Наши фиолетовые братья - стр. 19
Мастер попятился и, не удержавшись на ослабевших ногах, сел на основание корпуса. С высоты среднего роста так плюхнуться на твердый пластобетон оказалось сомнительным удовольствием. Борисов привстал, погладил ушибленную спину в проекции копчика и почему-то взглянул на небо. Оно, как и предсказала борисовская интуиция, совсем не походило на четыре предыдущих. В нем не было сочного ультрамарина, как в крае болот, или пронзительной синевы, как над «янтарным» лесом. Не выглядело оно и хмурым, как над лесом осенним, или белым и колеблющимся, как над пустыней. В этот раз оно напоминало океан. Лазурный, глубокий, близкий, с редкими белыми бурунами мелких облачков. Его многокилометровая пучина манила и затягивала на далекое космическое дно – и не имело значения, какие правила устанавливает гравитация. Борисов неожиданно для себя встал в полный рост и вытянул руки вверх, словно собираясь нырнуть в разверзшуюся бездну.
Удалось бы ему это сделать или нет – неизвестно. В спину мастеру ударила тугая волна воздуха, и следом за ней прилетело несколько тяжелых кусков пластобетона. Все с так же вытянутыми над головой руками Борисов рухнул на землю и расквасил себе нос. Боль и запах крови немного отрезвили мастера, хотя до полного душевного равновесия ему было по-прежнему далеко. Он поднялся на колени, сел лицом к приближающейся опасности и гнусаво запел государственный гимн – иного выхода у разведчика не было: на бегство сил не осталось, а любимый пистолет бросил-таки хозяина где-то среди барханов коварной пустыни.

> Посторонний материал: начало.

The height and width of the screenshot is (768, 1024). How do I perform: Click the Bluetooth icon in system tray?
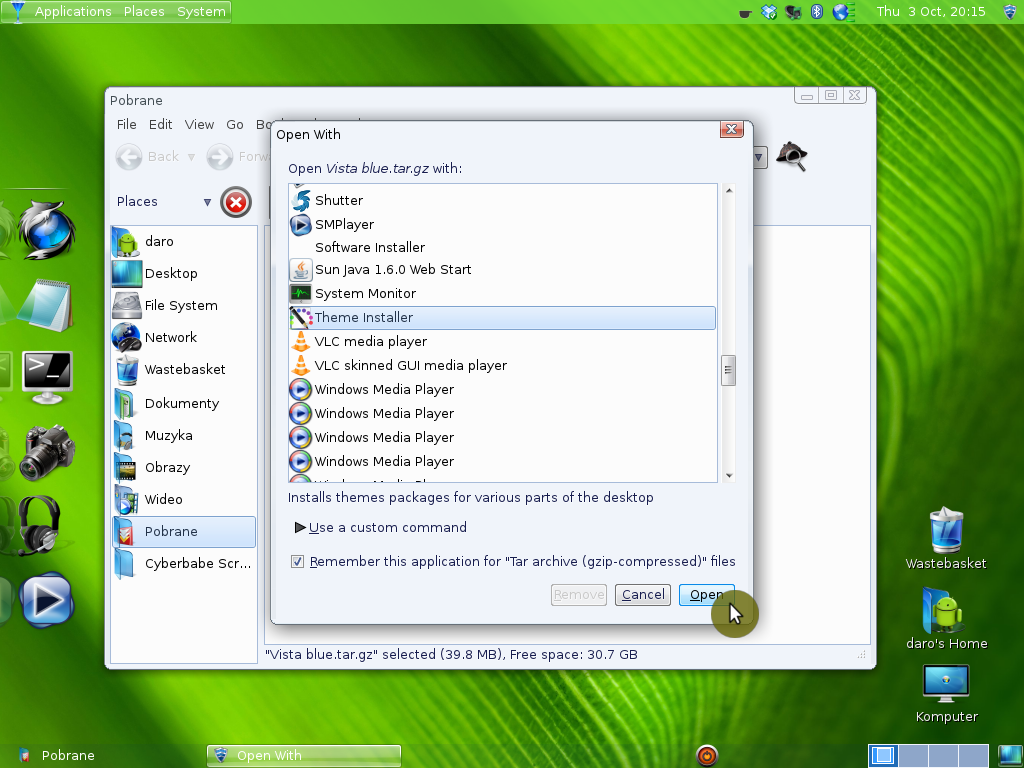point(816,12)
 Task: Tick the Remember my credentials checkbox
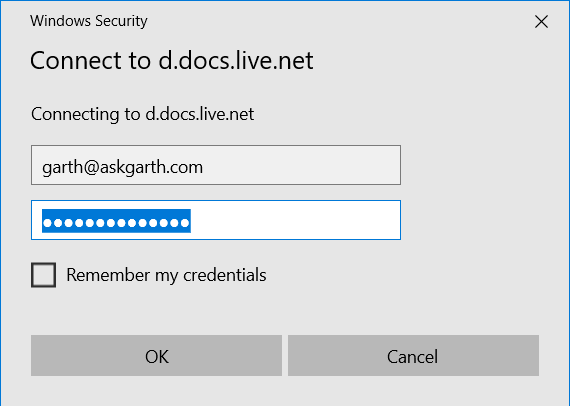[x=44, y=275]
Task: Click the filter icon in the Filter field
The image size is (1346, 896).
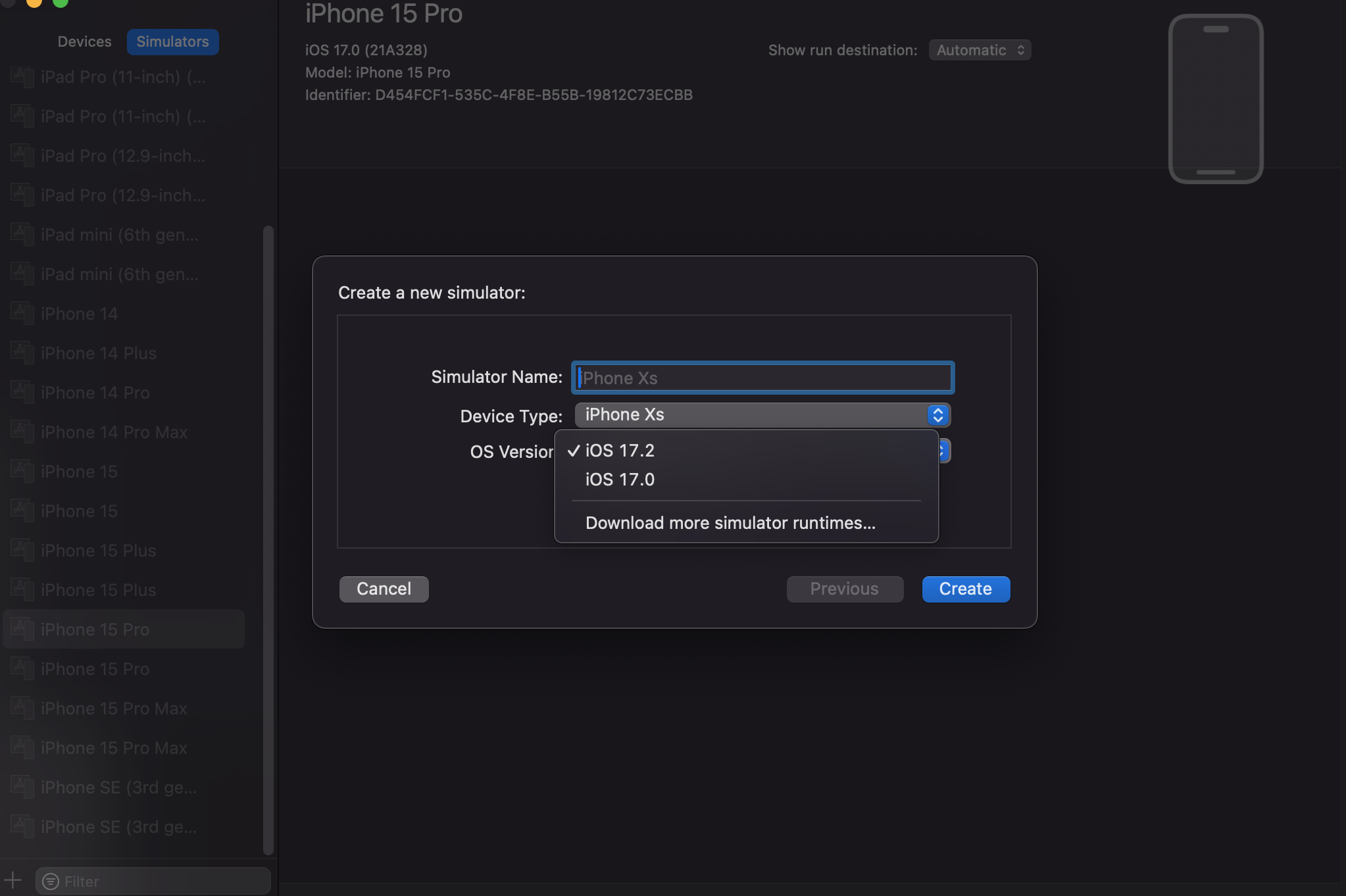Action: tap(51, 882)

Ковылявшее к Борисову существо выглядело почти так же скверно. Его ноги подгибались, заставляя гуманоида опираться то на кусты, то прямо на землю. Ружье в верхних конечностях чужака раскачивалось в такт с нетвердым шагом, описывая шестигранным зеленоватым зрачком широкий полукруг слева направо и обратно, а иногда и подпрыгивая к зениту. Шлем инопланетянин, видимо, тоже потерял, во всяком случае, теперь Борисов мог как следует рассмотреть искаженную гримасой страдания морду чужака. В принципе под хорошее настроение ее можно было назвать и лицом, нечто общее с человеческой внешностью в облике пришельца явно угадывалось. Но сейчас морда инопланетянина тянула только на «морду» или «харю», не более того. Мастер представил себе, каким уродом в глазах гуманоида выглядит он сам, и вздохнул. Петь при этом он не прекратил.
Что подействовало на чужака – вражеское спокойствие или безобразное исполнение и без того дрянного музыкального произведения, – Борисов так и не узнал. Пришелец приблизился к человеку на расстояние в десять шагов и, выронив оружие, без сил рухнул на колени.